The forward-looking information and statements included herein are not guarantees of future performance and should not be unduly relied upon. Such information and statements, including the assumptions made in respect thereof, involve known and unknown risks, uncertainties and other factors that may cause actual results or events to defer materially from those anticipated in such forward-looking information or statements including, without limitation: changes in commodity prices and differentials; the potential for variation in the quality of the reservoirs in which we operate; changes in the demand for or supply of our products; unanticipated operating results or production declines; changes in tax or environmental laws, royalty rates or other regulatory matters; changes in development plans of InPlay or by third party operators of our properties, increased debt levels or debt service requirements; inaccurate estimation of our oil and gas reserve and resource volumes; limited, unfavorable or a lack of access to capital markets; increased costs; a lack of adequate insurance coverage; the impact of competitors; and certain other risks detailed from time-to-time in InPlay's  disclosure documents.
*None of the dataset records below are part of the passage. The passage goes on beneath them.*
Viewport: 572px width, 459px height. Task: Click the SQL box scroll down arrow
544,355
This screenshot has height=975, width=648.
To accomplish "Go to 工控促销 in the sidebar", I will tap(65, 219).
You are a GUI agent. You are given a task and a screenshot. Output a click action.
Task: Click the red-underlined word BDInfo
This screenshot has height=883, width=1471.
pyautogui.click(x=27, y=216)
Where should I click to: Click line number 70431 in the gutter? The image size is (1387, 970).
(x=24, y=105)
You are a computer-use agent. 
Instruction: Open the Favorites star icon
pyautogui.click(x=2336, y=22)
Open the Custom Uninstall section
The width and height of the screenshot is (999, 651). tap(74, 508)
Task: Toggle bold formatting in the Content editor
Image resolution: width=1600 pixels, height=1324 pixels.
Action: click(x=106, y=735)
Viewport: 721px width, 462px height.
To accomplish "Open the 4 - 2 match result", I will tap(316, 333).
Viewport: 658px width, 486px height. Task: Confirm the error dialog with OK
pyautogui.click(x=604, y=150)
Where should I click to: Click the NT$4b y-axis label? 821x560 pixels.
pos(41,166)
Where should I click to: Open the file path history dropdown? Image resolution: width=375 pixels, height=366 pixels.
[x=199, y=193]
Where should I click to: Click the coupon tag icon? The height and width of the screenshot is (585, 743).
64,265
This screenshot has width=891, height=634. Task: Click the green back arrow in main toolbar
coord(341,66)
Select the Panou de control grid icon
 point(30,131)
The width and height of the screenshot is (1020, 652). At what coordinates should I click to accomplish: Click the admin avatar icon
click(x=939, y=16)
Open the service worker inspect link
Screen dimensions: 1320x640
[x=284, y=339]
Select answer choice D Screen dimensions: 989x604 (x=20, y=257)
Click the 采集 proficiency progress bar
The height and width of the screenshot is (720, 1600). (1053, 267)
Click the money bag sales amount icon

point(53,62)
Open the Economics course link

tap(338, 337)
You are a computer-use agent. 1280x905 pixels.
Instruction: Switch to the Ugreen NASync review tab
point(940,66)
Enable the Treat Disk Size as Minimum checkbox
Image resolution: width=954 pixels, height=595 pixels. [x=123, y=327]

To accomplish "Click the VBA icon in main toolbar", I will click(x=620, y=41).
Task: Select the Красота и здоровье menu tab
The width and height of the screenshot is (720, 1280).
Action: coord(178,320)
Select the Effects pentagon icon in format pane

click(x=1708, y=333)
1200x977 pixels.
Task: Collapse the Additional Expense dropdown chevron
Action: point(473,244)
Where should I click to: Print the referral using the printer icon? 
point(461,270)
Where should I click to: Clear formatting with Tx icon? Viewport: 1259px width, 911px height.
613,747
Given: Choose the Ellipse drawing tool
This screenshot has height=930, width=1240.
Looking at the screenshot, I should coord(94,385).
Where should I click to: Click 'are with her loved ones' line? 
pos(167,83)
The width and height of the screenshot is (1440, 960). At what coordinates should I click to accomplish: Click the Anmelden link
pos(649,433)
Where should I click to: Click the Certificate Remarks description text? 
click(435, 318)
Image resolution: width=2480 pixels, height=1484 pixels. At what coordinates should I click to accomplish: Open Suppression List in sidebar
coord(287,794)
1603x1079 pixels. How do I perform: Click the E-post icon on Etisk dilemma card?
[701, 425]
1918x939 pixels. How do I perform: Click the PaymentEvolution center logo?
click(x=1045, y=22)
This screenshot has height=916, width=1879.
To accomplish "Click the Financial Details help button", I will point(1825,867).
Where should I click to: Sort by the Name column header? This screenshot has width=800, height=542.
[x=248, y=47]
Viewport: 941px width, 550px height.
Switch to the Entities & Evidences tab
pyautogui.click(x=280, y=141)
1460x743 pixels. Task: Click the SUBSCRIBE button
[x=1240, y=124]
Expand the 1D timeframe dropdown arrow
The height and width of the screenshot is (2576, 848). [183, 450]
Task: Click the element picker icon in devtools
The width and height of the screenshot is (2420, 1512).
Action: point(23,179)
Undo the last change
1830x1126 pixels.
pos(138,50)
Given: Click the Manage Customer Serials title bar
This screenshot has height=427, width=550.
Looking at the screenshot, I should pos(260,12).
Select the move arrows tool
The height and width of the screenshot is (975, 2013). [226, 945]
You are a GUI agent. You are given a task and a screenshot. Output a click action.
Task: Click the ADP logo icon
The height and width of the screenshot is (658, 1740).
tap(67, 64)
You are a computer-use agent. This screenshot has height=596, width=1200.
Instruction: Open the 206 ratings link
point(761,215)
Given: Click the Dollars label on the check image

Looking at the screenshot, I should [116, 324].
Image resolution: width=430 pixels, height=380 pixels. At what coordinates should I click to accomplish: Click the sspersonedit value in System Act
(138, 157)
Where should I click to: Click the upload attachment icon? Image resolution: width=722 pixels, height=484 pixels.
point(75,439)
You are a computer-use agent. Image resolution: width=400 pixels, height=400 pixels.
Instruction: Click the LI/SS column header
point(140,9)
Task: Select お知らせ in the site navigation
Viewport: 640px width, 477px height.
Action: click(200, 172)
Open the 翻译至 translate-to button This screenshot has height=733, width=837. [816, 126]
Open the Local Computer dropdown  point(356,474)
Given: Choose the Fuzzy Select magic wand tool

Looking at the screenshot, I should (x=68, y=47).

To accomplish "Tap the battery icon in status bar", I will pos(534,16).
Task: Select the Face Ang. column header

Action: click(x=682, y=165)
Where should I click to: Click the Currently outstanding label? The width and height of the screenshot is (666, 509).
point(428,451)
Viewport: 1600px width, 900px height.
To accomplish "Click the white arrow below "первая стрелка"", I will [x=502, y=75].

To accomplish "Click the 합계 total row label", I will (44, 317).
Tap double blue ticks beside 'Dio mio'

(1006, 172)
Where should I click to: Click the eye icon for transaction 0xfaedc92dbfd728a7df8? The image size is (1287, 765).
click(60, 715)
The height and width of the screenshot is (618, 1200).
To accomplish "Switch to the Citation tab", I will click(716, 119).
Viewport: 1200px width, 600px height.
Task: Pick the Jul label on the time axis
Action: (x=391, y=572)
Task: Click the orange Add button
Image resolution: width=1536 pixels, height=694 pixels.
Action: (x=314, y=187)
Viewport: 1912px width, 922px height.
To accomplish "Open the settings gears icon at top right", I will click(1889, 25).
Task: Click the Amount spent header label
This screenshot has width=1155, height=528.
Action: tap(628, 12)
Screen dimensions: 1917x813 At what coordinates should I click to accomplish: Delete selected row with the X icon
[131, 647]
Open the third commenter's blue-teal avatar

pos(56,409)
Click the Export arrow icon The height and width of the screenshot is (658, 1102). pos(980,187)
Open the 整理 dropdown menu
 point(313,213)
The forward-looking information and statements contained in this news release speak only as of the date hereof and InPlay does not assume any obligation to publicly update or revise any of the included forward-looking statements or information, whether as a result of new information, future events or otherwise, except as may be required by applicable securities laws.

BOE equivalent
Barrel of oil equivalents or BOEs may be misleading, particularly if used in isolation. A BOE conversion ratio of 6 mcf: 1 bbl is based on an energy equivalency conversion method primarily applicable at the burner tip and does not represent a value equivalency at the wellhead. Given that the value ratio based on the current price of crude oil as compared to natural gas is significantly different than the energy equivalency of 6:1, utilizing a 6:1 conversion basis may be misleading as an indication of value.